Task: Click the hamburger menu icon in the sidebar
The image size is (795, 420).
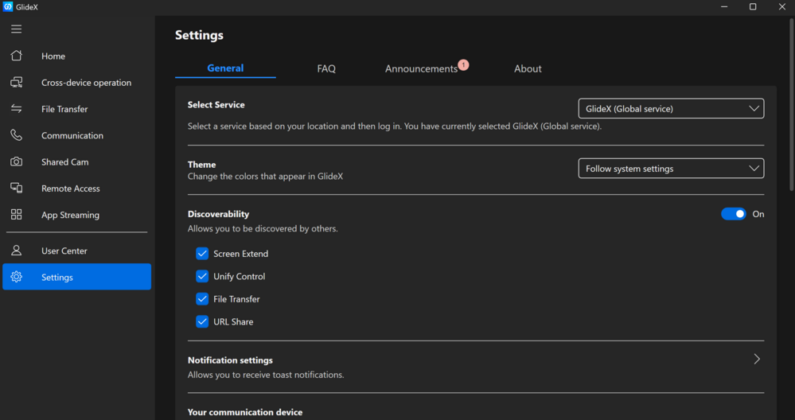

...

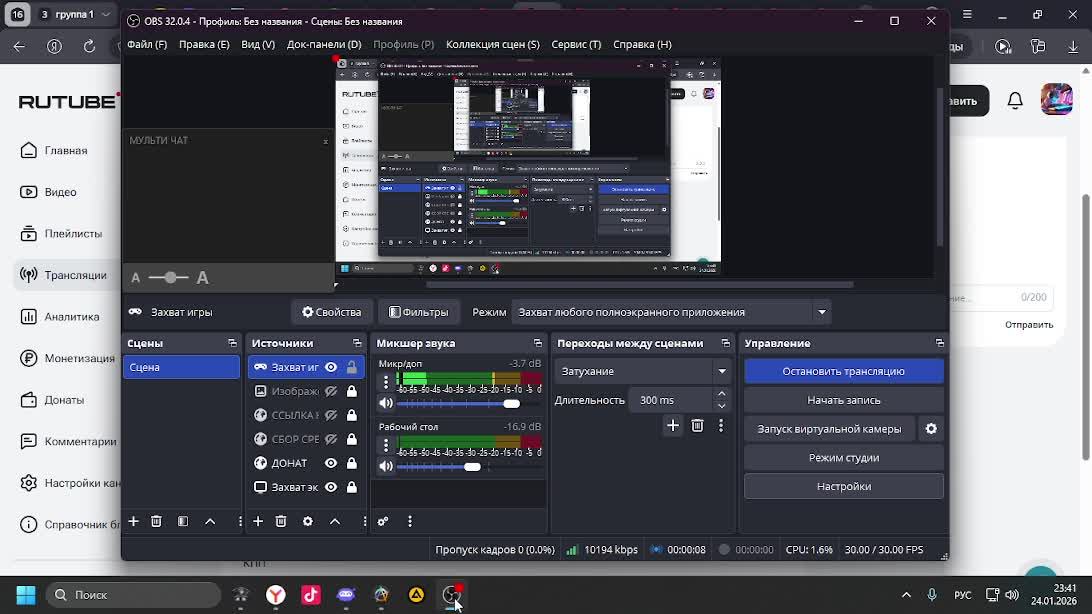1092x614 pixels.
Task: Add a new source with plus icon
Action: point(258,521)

### Problem to work on
Output the lines above between the one holding "Task: Click the" and the one holding "The image size is (795, 420).", inclusive, with nothing before or after them.

### Exercise output
Task: Click the hamburger menu icon in the sidebar
The image size is (795, 420).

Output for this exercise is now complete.